Day 1 - Getting there
Its late at night, Richard and I drive down to Abu Dhabi Airport to catch the just after midnight flight to London and then on to Malaga. A clothes bag each and a our lovely shiney new Units safely tucked away in their travel cases, zip locked closed and secured. However, no sooner had we entered the airport and not eevn got as far as the check in and we have to go through a security check. Units go through the scanner and the man doesn't like/understand what he sees. I can't really understand why, it is only a plastic canaster with wires and a ticking clock coming out of it, jsut because it looks like a Hollywood bomb.

"Open!!"
"OK, but they are locked, do you have anything we can use to cut the cable ties?"
"Umm?"
"Cable ties, need to cut, don't have pen knife with me cos you don't allow them"

and our helpful (and I will admit he was more helpful than expected) customs guy produces a lighter and stars trying to burn through the box!! After much protestation he disappears off and comes back with a pair of tie wire snips and I have images of a very confused steel fixer somewhere who has been forced stop work while his snips are taken away for a matter of national security.

Anyway, boxes open and then the dreaded task of trying to explain to a land lubber customs guy what a rebreather is; him being of limited English and me being of limit patience. He then proceeds to rummage through the box and the unit while I attempt to prevent him reducing my new toy/investment (Helen and I will eventually agree on which of these it is) to an expensive lego set. I continuously explain it is for scuba diving, you know, diving under the sea. He doesn't look convinced........then, joy of joys, he spots something familiar and plunges his hand in, holds up with some pride a snorkle and says

"Ahhhh I know this!! Ok, you divers, you go"
Hurray, bags half re-packed and then the dreaded "But wait"
I roll my eyes and ask "what now". He looks inquisitorially at me again
"You have license for this? Let me see License".
"License? There is no such thing"
"There must be, you must have License, License, license license"
"What sort of License, what do you expect it to look like"
"Like License, you must have License"
"Believe me there is no such thing....."
but patience kicks in and an idea forms "Oh you mean this"
And throwing all sense to the wind I reach in to my wallet and pull out the trusty Padi Open Water Card
"Here you go, look, it says diver right here"
"Ahhh, yes, see you did have a license, I knew you did"
"Yes of course you are......erm....right".
________________________
What to do:
**A.** In the airport story, what does the customs officer first produce to try to get through the boxes?
**B.** Please list every place on the travel route named in the airport story.

Recorded data:
________________________
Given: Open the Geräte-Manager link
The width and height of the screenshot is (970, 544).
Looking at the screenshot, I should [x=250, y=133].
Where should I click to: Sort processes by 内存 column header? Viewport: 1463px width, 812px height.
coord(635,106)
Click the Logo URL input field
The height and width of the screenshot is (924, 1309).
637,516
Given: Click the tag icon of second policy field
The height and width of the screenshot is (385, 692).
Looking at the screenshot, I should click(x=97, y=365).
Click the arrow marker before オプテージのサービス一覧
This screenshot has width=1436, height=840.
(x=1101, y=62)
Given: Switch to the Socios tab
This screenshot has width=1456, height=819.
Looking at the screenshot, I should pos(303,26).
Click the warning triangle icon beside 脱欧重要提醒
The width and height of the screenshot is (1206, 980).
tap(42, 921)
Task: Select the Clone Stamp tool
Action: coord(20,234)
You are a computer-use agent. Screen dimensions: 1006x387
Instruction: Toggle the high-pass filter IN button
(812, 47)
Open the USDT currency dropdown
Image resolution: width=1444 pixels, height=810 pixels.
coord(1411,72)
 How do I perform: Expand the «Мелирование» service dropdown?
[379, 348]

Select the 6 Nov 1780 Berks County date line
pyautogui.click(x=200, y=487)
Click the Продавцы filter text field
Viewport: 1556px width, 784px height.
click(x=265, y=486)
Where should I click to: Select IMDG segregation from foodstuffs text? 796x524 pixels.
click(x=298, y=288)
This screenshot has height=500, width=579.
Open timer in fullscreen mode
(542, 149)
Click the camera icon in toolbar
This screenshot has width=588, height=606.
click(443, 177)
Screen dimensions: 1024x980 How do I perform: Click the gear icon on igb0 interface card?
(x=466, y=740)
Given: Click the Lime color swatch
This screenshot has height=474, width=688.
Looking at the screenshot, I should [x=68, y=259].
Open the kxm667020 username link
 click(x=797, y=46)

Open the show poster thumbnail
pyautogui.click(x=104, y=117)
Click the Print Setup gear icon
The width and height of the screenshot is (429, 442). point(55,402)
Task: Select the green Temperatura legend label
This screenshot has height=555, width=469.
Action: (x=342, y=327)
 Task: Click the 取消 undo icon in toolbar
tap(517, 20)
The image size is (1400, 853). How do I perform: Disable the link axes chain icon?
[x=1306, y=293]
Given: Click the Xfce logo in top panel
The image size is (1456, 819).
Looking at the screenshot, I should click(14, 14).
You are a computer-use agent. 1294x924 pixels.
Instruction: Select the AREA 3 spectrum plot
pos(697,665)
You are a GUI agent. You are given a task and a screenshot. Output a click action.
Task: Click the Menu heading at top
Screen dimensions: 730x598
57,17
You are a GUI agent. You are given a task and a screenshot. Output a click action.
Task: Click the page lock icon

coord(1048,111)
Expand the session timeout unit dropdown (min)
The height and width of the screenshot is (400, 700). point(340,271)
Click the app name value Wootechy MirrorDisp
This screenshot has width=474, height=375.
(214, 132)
________________________
Solutions in order:
**A.** A lighter.

**B.** Abu Dhabi Airport, London, Malaga